Tasks for this exercise –
1) Using the passage on the former Alnwick district, decide whether each statement agrees with it: (a) The district was formed on 1 April 1974. (b) Rothbury was the largest of the district's three main towns. (c) The district's responsibilities passed to Northumberland County Council. For each, answer yes or no and quote the deciding words of the passage.
2) Duplicate the part of the passage on the former Alnwick district starting with "It was the second" and going on through "a unitary authority.".
3) Pick up the passage on the former Alnwick district after its final sentence and write what comes next.
## begin Source passage
Alnwick was a local government district of Northumberland, England. Its council was based in the town of Alnwick and the district had a population of 31,029 according to the 2001 census.

It was one of the most rural and sparsely populated districts in the United Kingdom, having a resident population of 32,300 in an area of 1,079.51 square kilometres, according to the 2001 census. (That is 29 persons per km² compared with the UK average of 245 persons per km².) Just over 50% of the population was located in the three main towns of Alnwick (7,600), Amble (6,100) and Rothbury (2,500), with the remainder dispersed across large and small villages, hamlets and isolated dwellings.

It was the second most racially homogeneous community in the country, in the terms measured in the 2001 census with 99.6% of the population recording their ethnicity as White.

The district was formed on 1 April 1974 as a merger of the urban districts of Alnwick and Amble and the rural districts of Alnwick and Rothbury. The district was abolished as part of structural changes to local government in England effective from 1 April 2009. Its responsibilities were transferred to Northumberland County Council, which became a unitary authority.
## end Source passage
## begin Data extract
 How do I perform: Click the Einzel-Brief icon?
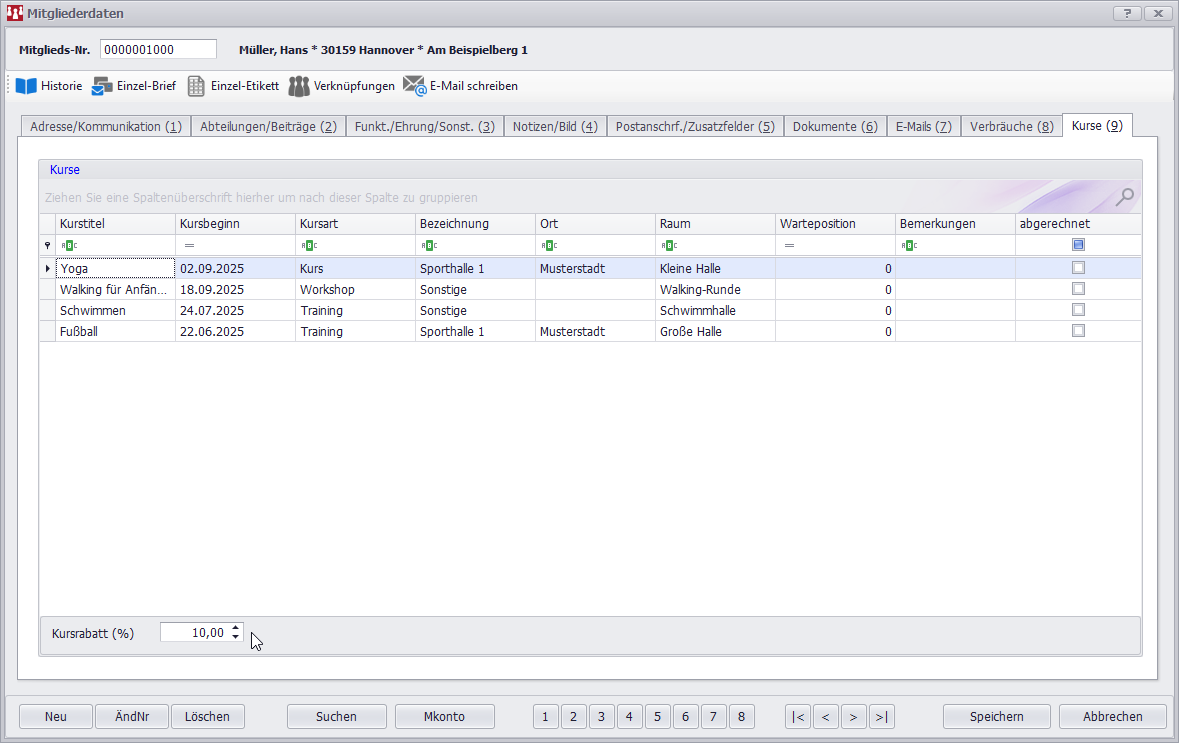click(x=102, y=86)
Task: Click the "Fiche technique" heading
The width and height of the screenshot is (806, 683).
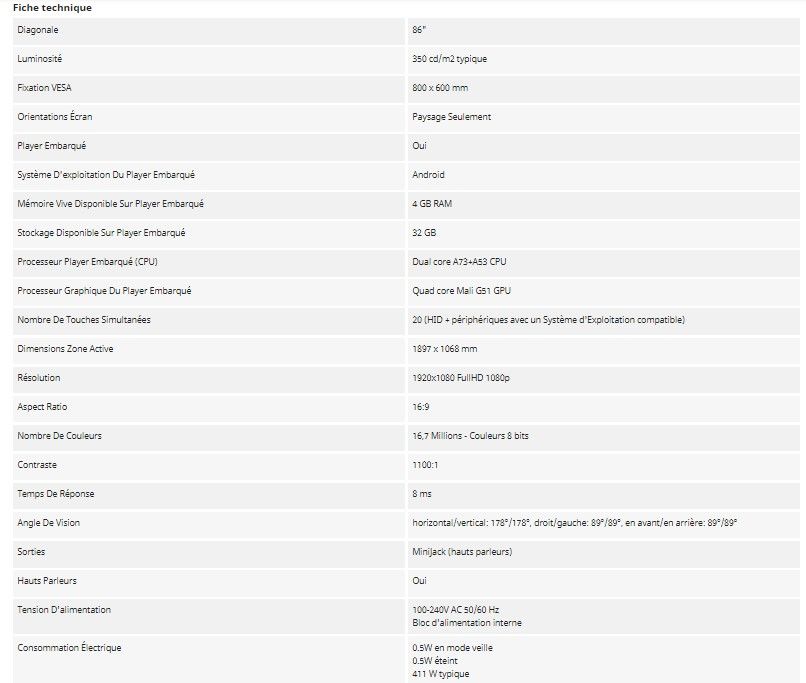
## end Data extract
Set of answers –
1)
(a) Yes: "The district was formed on 1 April 1974"
(b) No: "Alnwick (7,600), Amble (6,100) and Rothbury (2,500)"
(c) Yes: "Its responsibilities were transferred to Northumberland County Council"

2)
It was the second most racially homogeneous community in the country, in the terms measured in the 2001 census with 99.6% of the population recording their ethnicity as White.

The district was formed on 1 April 1974 as a merger of the urban districts of Alnwick and Amble and the rural districts of Alnwick and Rothbury. The district was abolished as part of structural changes to local government in England effective from 1 April 2009. Its responsibilities were transferred to Northumberland County Council, which became a unitary authority.

3)
Politics

Elections to the district council were held every 4 years from 1973 to the last election in 2007. Independents, Conservatives and Liberal Democrats held majorities on the council at different times, but from 1995 onwards no party had a majority. As of the last election in 2007 the council was composed of the following councillors:-

Main towns

Alnwick 
Alnwick was the largest of the three main towns in the district. It is a reasonably busy rural market town. According to Country Life, October 2002, "Alnwick is the most picturesque market town in Northumberland, and the best place to live in Britain". The town dates back approximately to the 7th century, and is the ancestral seat of the Duke of Northumberland, who still resides at Alnwick Castle. Historically, Alnwick was a fortified town, an agricultural centre and a staging post on the Great North Road between Edinburgh and London. The fabric of the town, in parts, reflects its history, although there has been much contemporary development.

Amble 
The historic port of Amble is located on the River Coquet estuary and is the southern gateway to Northumberland's Heritage Coast.

Rothbury 
Rothbury is a picturesque historic market town with its origins dating back to the 11th century. It is situated on the River Coquet, and provides a gateway to Upper Coquetdale and the Northumberland National Park.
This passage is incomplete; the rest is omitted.